Records from a data collection
--

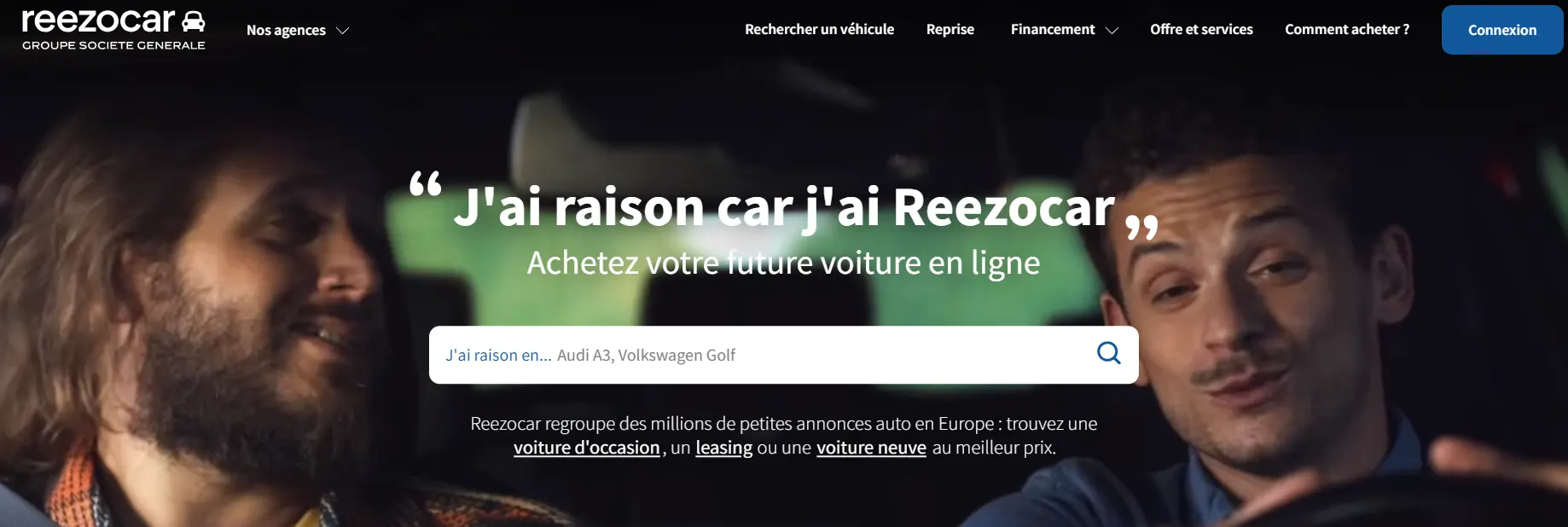This screenshot has height=527, width=1568.
Task: Click Groupe Societe Generale tagline
Action: 113,45

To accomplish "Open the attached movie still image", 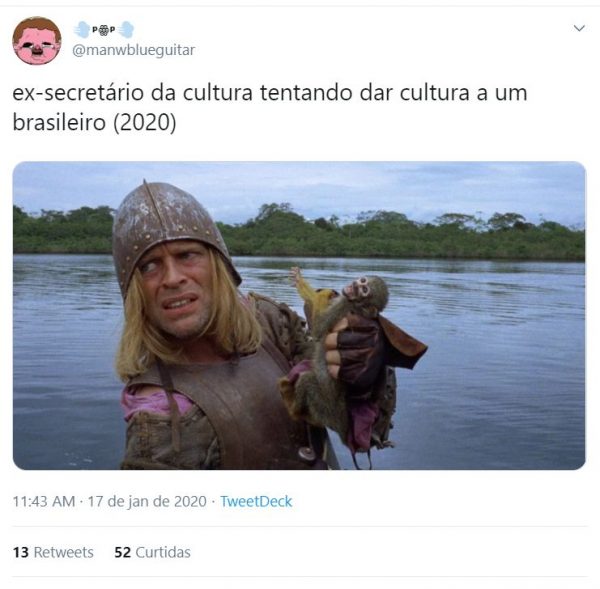I will pos(299,315).
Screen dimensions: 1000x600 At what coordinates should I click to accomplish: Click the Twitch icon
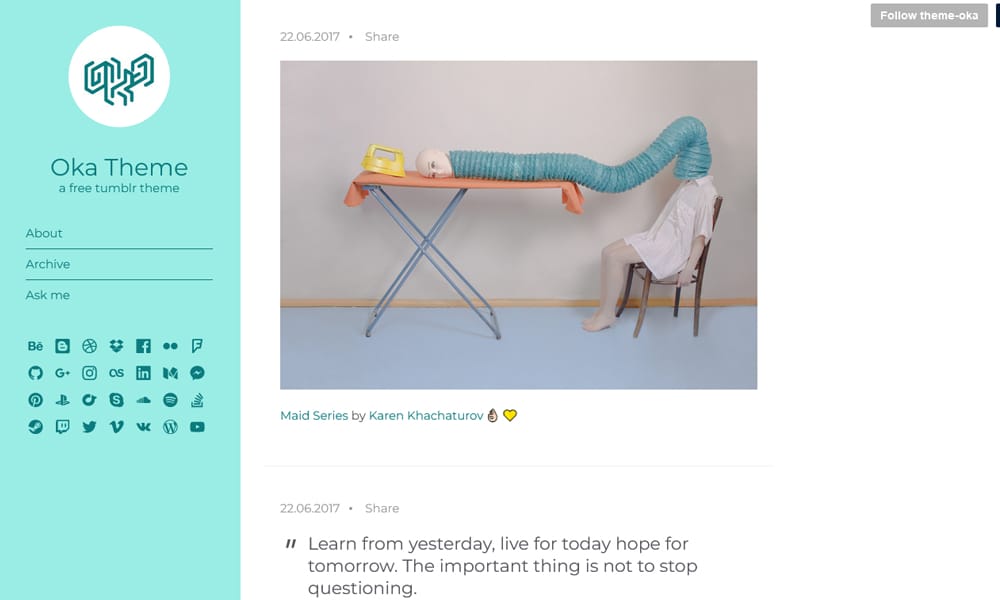(x=62, y=427)
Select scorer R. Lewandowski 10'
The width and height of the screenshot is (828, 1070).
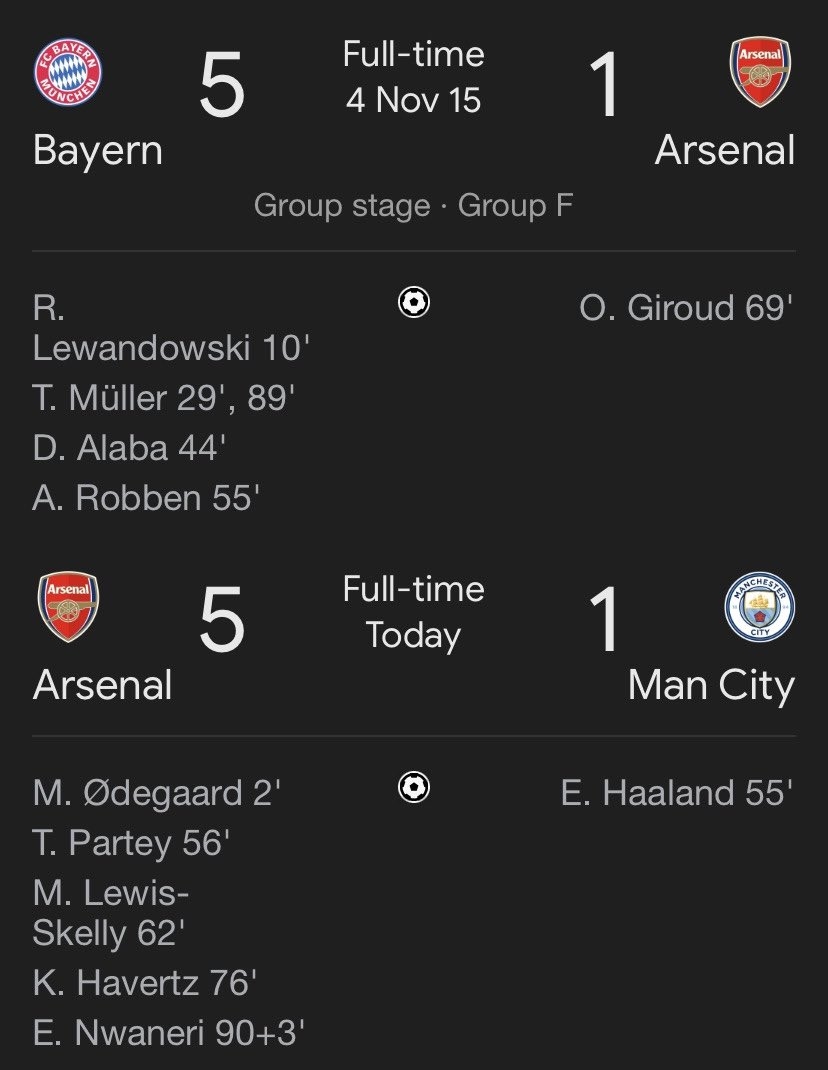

--

Prompt -> Go back to the line containing "Screen dimensions: 1000x600" and output it and every line after it through the end of the records, exactly, but not the pictures.

Expected output ->
Screen dimensions: 1000x600 At what coordinates should I click to accomplish: Click the Twitch icon
(x=62, y=427)
Select scorer R. Lewandowski 10'
The width and height of the screenshot is (828, 1070).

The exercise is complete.